[v2,3/3] aarch64: Add codegen support for SVE2 faminmax
Checks
Context |
Check |
Description |
linaro-tcwg-bot/tcwg_gcc_build--master-arm |
success
|
Build passed
|
linaro-tcwg-bot/tcwg_gcc_build--master-aarch64 |
success
|
Build passed
|
linaro-tcwg-bot/tcwg_gcc_check--master-aarch64 |
fail
|
Patch failed to apply
|
linaro-tcwg-bot/tcwg_gcc_check--master-arm |
success
|
Test passed
|
Commit Message
The AArch64 FEAT_FAMINMAX extension introduces instructions for
computing the floating point absolute maximum and minimum of the
two vectors element-wise.
This patch adds code generation for famax and famin in terms of existing
unspecs. With this patch:
1. famax can be expressed as taking UNSPEC_COND_SMAX of the two operands
and then taking absolute value of their result.
2. famin can be expressed as taking UNSPEC_COND_SMIN of the two operands
and then taking absolute value of their result.

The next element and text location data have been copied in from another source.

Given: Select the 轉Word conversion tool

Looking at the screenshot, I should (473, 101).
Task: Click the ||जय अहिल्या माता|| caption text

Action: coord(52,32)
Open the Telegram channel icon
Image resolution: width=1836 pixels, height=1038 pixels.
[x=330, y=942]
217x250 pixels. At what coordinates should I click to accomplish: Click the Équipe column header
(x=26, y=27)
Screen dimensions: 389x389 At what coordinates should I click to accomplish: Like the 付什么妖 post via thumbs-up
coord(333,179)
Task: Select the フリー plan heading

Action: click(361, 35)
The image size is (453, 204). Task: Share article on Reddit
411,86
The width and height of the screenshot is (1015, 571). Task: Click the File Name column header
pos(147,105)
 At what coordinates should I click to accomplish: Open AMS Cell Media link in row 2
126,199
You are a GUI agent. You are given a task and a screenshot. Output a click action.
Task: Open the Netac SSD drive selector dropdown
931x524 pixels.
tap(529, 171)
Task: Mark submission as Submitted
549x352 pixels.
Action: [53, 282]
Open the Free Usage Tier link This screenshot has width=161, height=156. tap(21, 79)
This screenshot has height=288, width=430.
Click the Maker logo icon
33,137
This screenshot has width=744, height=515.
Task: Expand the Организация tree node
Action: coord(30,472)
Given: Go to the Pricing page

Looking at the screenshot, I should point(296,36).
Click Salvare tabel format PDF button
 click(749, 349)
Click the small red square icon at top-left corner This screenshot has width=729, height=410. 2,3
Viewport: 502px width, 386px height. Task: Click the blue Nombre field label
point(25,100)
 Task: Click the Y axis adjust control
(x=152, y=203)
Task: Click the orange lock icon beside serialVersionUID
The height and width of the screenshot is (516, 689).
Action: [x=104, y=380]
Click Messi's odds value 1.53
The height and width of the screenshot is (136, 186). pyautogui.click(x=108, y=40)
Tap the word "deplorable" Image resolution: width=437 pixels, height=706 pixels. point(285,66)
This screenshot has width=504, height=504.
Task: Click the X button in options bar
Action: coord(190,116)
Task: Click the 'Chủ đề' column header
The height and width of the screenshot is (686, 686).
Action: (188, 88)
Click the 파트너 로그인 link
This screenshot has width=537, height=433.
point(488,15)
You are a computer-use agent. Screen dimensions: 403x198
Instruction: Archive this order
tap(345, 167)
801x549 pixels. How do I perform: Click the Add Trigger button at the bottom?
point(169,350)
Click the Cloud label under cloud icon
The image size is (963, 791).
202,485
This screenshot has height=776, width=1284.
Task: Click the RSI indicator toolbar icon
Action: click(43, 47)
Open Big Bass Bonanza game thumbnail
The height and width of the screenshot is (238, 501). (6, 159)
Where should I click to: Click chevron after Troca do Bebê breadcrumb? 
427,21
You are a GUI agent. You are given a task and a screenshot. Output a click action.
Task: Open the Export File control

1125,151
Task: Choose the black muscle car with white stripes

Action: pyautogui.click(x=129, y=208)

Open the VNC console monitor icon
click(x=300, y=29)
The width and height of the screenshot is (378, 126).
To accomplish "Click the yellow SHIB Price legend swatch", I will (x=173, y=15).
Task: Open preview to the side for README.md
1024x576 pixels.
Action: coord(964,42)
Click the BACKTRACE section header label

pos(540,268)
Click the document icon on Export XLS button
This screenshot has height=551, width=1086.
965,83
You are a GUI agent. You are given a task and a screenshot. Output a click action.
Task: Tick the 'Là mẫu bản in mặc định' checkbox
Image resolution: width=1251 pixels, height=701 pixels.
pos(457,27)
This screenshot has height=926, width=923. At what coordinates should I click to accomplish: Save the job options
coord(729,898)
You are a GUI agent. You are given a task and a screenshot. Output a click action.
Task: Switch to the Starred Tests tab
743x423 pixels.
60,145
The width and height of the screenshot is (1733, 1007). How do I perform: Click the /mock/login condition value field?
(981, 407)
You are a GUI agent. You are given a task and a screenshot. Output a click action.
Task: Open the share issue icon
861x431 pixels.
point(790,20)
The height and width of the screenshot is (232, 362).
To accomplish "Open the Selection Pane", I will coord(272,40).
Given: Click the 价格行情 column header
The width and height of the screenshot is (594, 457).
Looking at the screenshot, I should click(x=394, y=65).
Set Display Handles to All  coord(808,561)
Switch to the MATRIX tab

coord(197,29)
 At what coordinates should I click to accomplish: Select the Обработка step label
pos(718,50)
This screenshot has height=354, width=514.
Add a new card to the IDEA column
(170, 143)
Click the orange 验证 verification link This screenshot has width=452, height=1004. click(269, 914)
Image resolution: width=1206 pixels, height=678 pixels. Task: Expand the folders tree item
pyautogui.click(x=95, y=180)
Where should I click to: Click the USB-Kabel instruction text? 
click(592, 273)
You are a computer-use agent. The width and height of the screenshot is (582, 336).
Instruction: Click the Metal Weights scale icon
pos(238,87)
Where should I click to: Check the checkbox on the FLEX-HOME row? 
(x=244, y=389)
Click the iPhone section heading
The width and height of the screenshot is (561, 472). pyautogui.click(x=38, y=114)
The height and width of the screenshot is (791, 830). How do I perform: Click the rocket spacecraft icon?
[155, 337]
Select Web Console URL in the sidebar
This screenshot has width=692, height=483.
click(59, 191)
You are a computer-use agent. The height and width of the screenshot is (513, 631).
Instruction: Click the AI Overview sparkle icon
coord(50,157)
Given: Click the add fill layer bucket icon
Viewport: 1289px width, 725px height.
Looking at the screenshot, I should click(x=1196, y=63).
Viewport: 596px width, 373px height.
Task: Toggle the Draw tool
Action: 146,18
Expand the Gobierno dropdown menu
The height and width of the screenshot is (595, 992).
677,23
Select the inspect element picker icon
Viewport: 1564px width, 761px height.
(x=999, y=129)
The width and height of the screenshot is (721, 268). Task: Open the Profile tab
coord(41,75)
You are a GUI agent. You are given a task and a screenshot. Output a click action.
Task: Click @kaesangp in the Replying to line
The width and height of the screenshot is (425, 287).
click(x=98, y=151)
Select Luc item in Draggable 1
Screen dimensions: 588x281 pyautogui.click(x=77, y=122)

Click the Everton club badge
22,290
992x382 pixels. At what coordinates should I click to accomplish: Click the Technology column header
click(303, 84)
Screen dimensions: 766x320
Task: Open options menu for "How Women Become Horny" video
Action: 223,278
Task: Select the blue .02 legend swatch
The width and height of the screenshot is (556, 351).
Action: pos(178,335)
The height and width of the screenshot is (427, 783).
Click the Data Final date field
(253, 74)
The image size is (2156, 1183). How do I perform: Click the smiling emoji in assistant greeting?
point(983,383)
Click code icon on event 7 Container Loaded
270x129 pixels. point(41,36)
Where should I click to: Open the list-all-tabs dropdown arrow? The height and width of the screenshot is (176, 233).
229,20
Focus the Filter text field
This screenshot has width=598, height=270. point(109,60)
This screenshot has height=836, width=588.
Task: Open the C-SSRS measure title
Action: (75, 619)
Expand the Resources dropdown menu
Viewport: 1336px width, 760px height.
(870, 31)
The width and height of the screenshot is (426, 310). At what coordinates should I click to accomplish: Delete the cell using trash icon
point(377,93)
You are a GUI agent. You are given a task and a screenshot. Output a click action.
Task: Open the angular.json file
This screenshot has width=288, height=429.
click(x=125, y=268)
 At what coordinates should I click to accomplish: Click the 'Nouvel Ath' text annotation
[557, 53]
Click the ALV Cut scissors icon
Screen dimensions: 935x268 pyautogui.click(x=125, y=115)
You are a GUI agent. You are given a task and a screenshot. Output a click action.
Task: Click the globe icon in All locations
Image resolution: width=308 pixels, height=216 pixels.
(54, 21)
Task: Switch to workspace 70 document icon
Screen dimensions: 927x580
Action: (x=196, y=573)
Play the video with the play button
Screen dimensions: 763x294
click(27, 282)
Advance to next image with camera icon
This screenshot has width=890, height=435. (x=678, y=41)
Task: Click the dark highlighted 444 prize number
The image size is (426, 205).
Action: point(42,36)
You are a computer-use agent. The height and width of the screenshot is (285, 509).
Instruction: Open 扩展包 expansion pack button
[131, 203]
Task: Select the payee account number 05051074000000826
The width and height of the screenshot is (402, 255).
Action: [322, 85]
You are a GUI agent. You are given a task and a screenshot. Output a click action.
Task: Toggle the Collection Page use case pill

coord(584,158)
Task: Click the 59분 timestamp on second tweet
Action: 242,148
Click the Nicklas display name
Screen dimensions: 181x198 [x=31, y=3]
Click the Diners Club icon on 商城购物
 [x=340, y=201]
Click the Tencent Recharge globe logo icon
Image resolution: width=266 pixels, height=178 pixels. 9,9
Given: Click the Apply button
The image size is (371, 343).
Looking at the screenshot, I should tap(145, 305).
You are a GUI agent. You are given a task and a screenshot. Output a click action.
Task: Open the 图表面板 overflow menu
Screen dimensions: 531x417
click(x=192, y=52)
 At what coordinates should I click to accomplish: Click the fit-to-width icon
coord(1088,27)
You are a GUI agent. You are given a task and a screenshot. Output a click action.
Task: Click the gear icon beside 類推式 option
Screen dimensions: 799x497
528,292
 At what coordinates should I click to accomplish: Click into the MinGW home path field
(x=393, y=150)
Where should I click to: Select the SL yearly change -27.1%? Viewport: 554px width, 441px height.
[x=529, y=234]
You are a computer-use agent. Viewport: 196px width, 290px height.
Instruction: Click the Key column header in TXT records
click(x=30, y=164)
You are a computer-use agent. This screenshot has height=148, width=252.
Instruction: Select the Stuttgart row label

This fusion of operators is only possible when
-march=armv9-a+faminmax+sve flags are passed. We also need to pass
-ffast-math flag; this is what enables compiler to use UNSPEC_COND_SMAX
and UNSPEC_COND_SMIN.
This code generation is only available on -O2 or -O3 as that is when
auto-vectorization is enabled.
gcc/ChangeLog:
* config/aarch64/aarch64-sve2.md
(*aarch64_pred_faminmax_fused): Instruction pattern for faminmax
codegen.
* config/aarch64/iterators.md: Iterator and attribute for
faminmax codegen.
gcc/testsuite/ChangeLog:
* gcc.target/aarch64/sve/faminmax_1.c: New test.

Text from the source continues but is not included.